Thanks you so much! After struggling much with no possible exhaustive content available online that I was aware of, your video was like a saving grace!
@Ben1994, When I tried to generate a random composition function over a set of five items, I started by using shuffled playing cards to generate five different possible permutations of five items. Then I tried to generate a composition function from those. But I immediately ran into a failure to get closure. Applying my first permutation to itself resulted in a permutation that wasn't among the five random permutations I selected for use at the start of the algorithm. Have I misunderstand your algorithm?
You need to make sure you use the full set of possible permutations of your underlying set. Choosing an arbitrary subset of the permutations will not generate a group, for the exact reason you mentioned. For a set of n elements there are n! permutations, so you would need to use all 120 permutations in your case. It just so happened that in the example in the video the underlying set had the same number of elements as the set of permutations (because 2! = 2). If you want to try another example, try using a set of 3 elements. You should get 6 permutations total, meaning 6 elements in your group. By the way, if you're interested in understanding why you can't use an arbitrary subset of the permutations of a given set to generate a group, look into subgroups.
Bro @10:53 the other way to fill the table: Take for example i composed with i. Say, ioi(a)=i(i(a))=i(a)=a. So we started with ioi(a)-->a which is identity. Similarly, if we want to find io(tau)(a)=I(tau(a))=I(b)=b. So it went from a to b so it is tau. Like that we can complete the table
That's pretty much the same method, except the author of this video did this more visually, which is less tedious and less error-prone, and calculates multiple paths in parallel.
Do composition functions (over a finite number of elements) exist that are not homomorphic to modular arithmetic? If so, I would want my algorithm for generating composition functions to include them.
@@waynemv Using permutations of sets isn't "complete" either (ie not all groups are isomorphic to a symmetric group). If you want an algorithm to enumerate finite groups, just enumerate and test all possible composition tables.

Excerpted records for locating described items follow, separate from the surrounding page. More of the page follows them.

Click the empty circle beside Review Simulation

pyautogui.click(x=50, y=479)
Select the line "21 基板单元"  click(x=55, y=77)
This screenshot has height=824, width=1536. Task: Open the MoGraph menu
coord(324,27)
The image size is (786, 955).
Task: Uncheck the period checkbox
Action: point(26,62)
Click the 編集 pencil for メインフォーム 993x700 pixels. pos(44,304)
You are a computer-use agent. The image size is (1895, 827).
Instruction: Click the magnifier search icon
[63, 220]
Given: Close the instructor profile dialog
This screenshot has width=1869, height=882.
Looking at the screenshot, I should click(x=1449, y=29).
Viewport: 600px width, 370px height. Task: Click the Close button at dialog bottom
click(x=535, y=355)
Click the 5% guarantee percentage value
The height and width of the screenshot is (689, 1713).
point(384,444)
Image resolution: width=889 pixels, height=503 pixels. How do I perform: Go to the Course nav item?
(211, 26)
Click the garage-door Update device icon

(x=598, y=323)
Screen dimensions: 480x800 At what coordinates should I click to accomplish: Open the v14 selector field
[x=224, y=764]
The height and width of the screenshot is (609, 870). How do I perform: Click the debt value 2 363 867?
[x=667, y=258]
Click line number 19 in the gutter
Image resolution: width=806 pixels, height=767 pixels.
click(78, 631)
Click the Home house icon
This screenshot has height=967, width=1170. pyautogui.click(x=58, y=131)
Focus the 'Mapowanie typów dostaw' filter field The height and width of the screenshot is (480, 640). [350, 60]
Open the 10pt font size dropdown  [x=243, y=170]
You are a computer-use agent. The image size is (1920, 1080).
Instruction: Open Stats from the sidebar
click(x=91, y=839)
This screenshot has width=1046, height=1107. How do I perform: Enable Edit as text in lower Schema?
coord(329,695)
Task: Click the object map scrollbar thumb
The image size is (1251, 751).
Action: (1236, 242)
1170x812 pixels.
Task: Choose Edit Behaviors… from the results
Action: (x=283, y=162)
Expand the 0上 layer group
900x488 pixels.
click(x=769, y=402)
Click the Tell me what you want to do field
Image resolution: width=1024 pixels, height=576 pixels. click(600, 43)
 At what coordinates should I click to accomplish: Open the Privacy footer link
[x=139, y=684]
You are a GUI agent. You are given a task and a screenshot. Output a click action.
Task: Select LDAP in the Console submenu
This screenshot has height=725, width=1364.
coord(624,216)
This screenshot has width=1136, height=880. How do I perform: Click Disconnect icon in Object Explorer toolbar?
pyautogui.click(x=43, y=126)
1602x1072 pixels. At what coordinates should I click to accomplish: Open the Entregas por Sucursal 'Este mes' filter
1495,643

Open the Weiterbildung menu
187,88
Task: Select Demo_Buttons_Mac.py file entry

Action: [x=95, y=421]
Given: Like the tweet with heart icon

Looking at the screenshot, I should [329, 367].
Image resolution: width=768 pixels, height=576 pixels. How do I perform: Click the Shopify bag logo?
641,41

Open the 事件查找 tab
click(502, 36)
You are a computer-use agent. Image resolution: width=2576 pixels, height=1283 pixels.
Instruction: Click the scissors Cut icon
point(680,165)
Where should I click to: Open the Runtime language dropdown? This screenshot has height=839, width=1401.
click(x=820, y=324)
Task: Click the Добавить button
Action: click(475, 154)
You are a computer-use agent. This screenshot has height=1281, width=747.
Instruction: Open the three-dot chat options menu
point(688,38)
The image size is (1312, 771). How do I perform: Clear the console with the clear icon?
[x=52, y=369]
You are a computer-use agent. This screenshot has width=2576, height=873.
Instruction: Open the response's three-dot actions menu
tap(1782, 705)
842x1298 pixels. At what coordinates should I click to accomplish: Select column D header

@@waynemv Yes, modular arithmetic is commutative and there are non-commutative groups. Composing permutations don't generally commute, for example. But this is not meant to be an exhaustive approach for constructing groups, just an example of one way of doing it.
@@khoavo5758 Which becomes very tedious, because the number of possible ways of building a Roman square grows combinatorially with the table's size. Even with a computer it takes hours for tables with only ~10…20 elements, and quickly becomes infeasible for bigger tables. Then you also have to check the associativity for each of them to see which ones are groups and which ones aren't, and after that, you would have to check every pair of them for isomorphism to avoid counting isomorphic tables more than once. There HAS to be a better way.